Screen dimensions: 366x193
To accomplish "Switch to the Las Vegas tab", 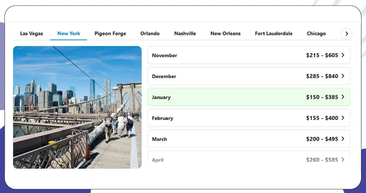I will pyautogui.click(x=31, y=34).
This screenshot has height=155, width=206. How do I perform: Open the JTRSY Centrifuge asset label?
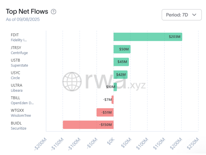(x=19, y=50)
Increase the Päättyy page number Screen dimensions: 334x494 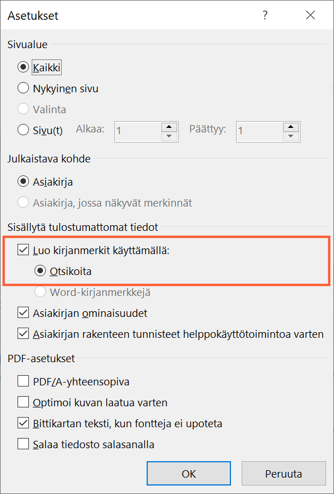point(291,127)
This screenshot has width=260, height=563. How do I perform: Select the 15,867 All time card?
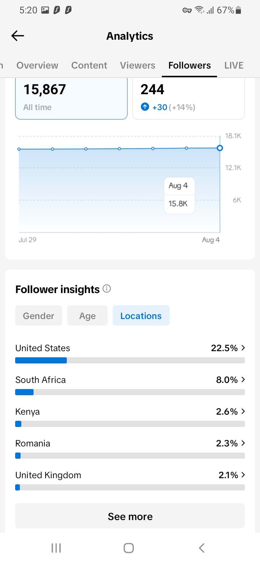point(71,98)
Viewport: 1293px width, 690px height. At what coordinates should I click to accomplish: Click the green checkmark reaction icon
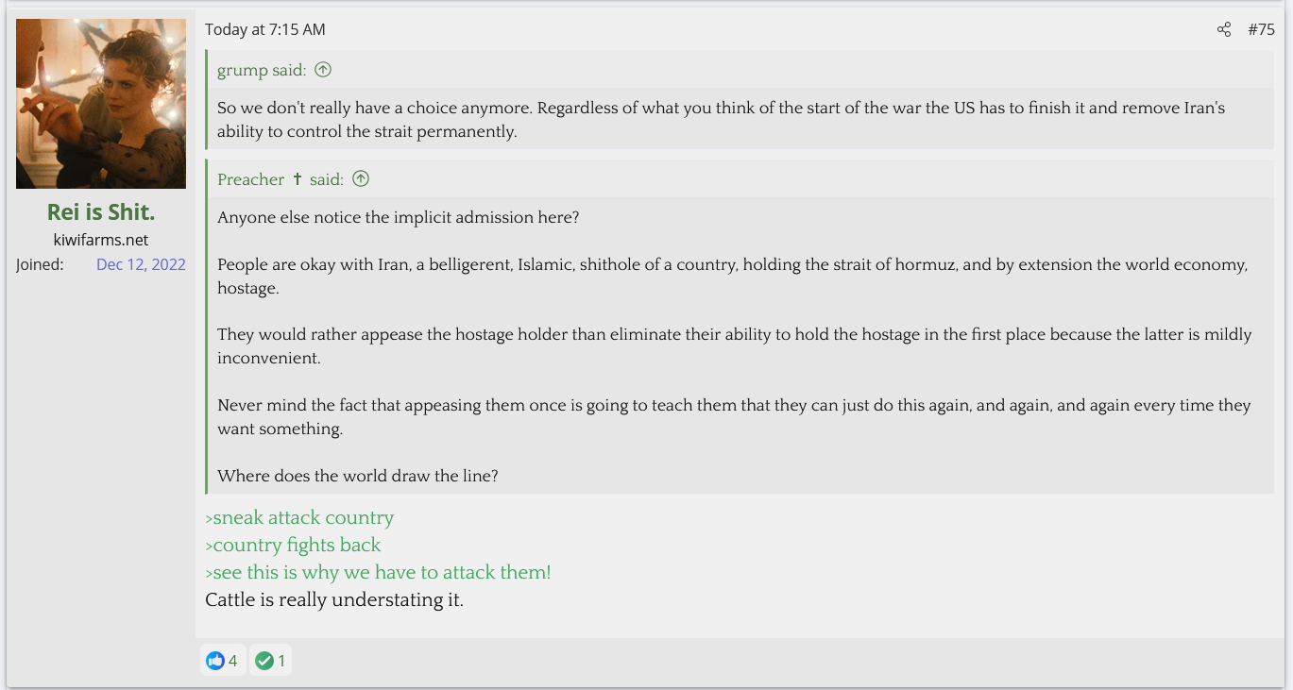coord(264,661)
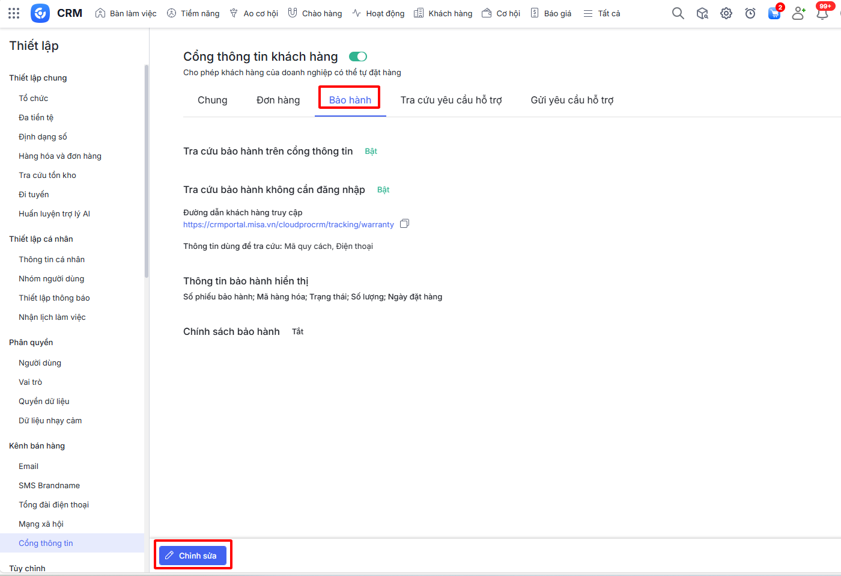Open the settings gear icon
Image resolution: width=841 pixels, height=576 pixels.
726,13

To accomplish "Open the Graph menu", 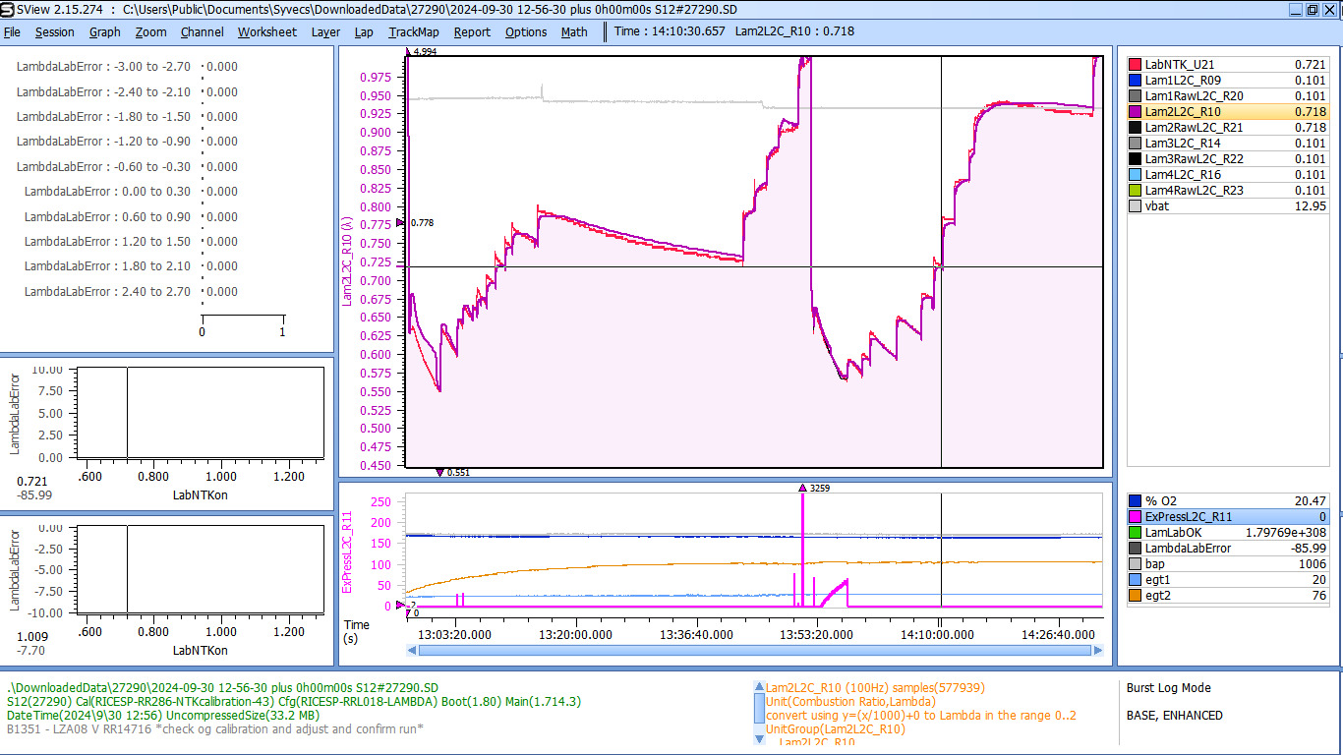I will (104, 31).

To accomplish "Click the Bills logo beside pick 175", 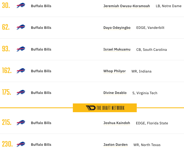I will pos(21,92).
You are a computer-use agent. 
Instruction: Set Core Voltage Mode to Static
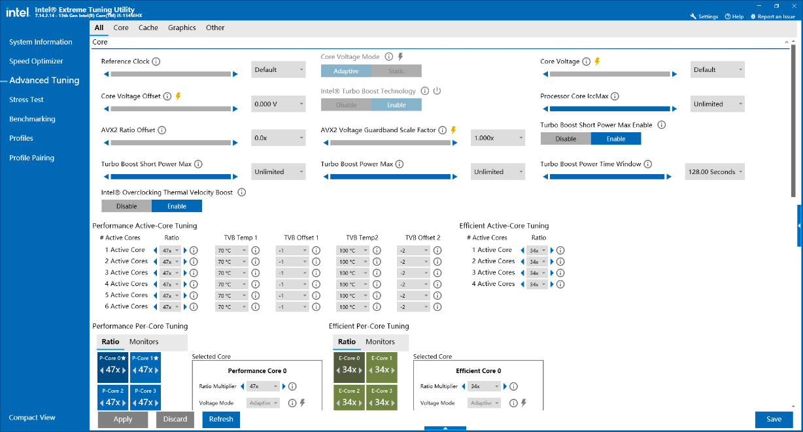396,71
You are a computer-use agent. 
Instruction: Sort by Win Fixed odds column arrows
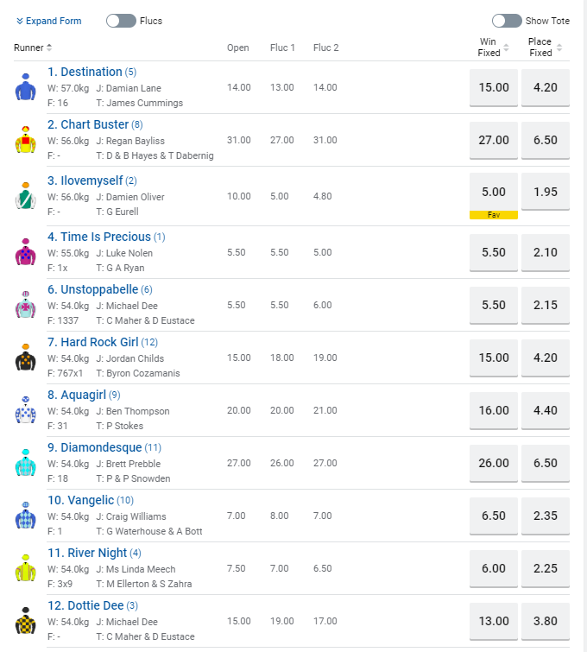506,47
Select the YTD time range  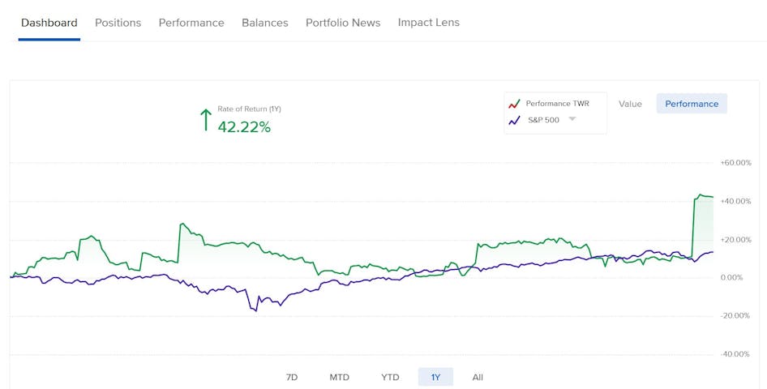coord(390,377)
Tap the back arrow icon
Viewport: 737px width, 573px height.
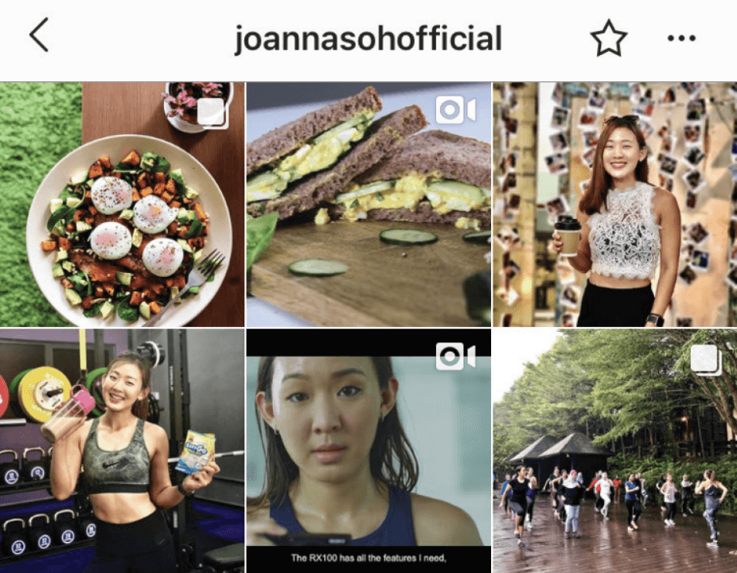tap(39, 35)
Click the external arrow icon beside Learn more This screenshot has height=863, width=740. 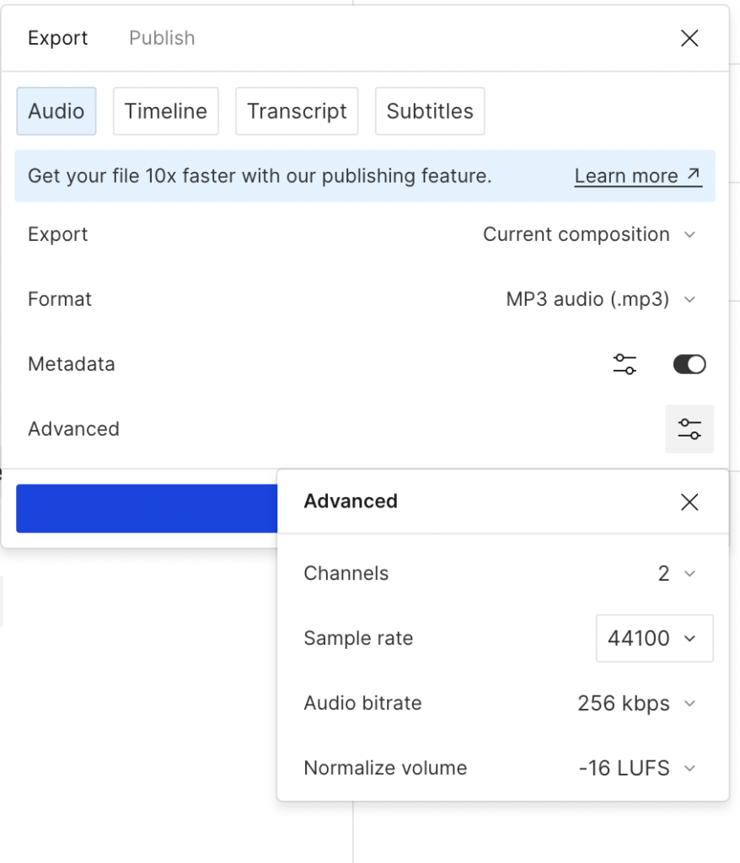pos(694,174)
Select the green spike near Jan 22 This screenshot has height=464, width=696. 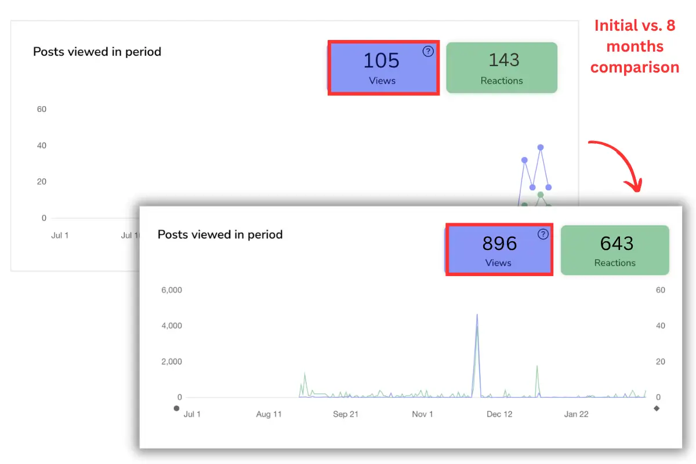click(x=538, y=367)

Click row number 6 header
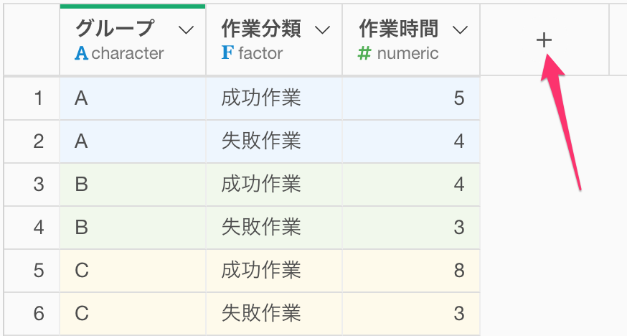click(39, 313)
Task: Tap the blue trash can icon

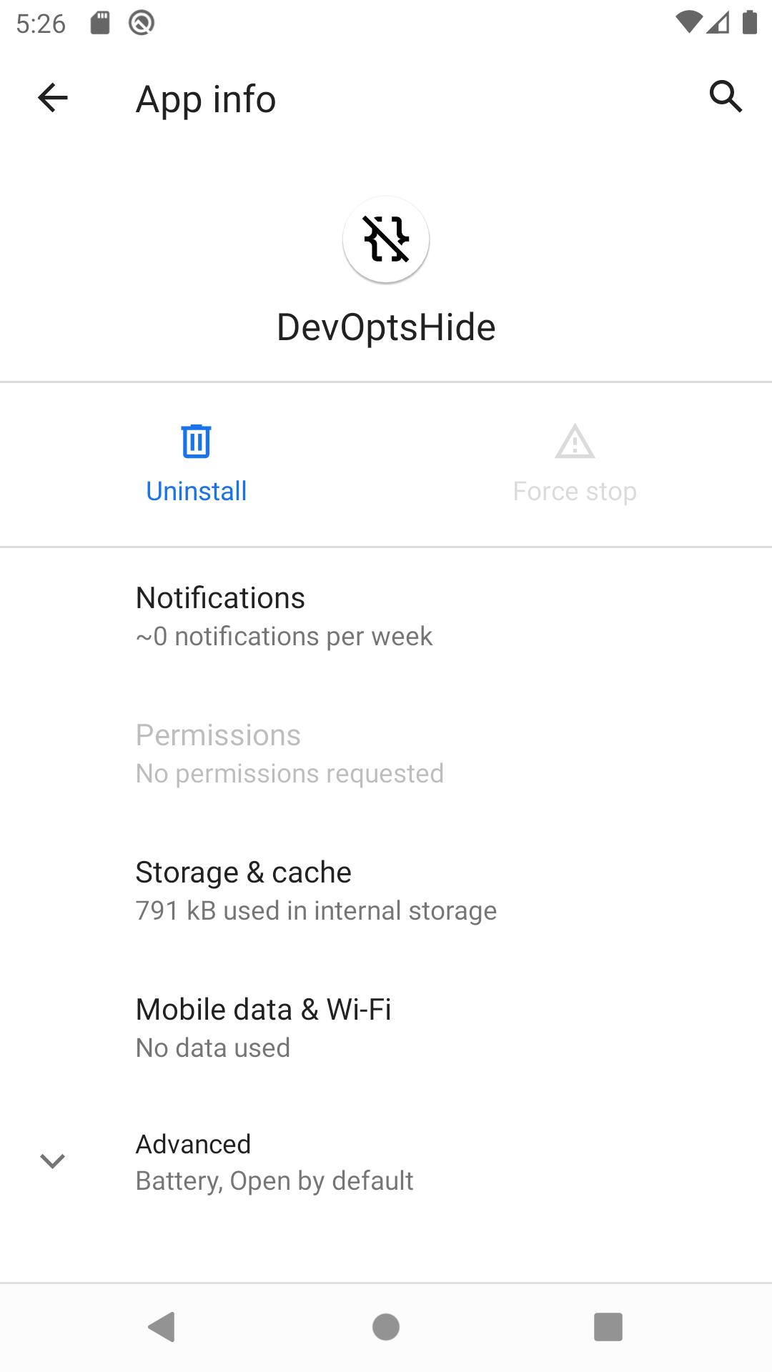Action: point(196,441)
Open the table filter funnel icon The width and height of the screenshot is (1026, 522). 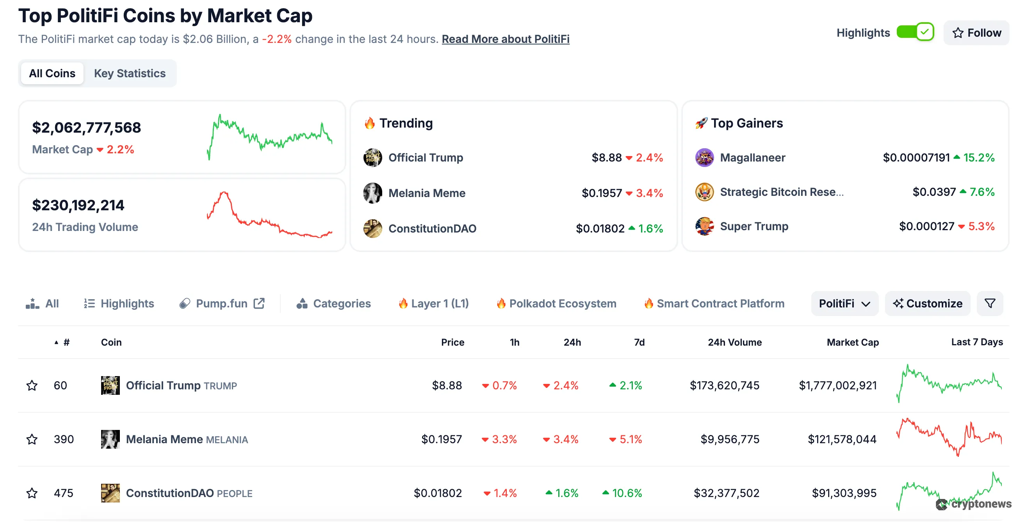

Exercise goal: Print exactly the lines from the line with "Click row number 6 header" through the end of the data, both ends included, and print no pictures.

Completed exercise:
Click row number 6 header
click(39, 313)
Task: Tap the blue trash can icon

Action: point(196,441)
Open the table filter funnel icon The width and height of the screenshot is (1026, 522). 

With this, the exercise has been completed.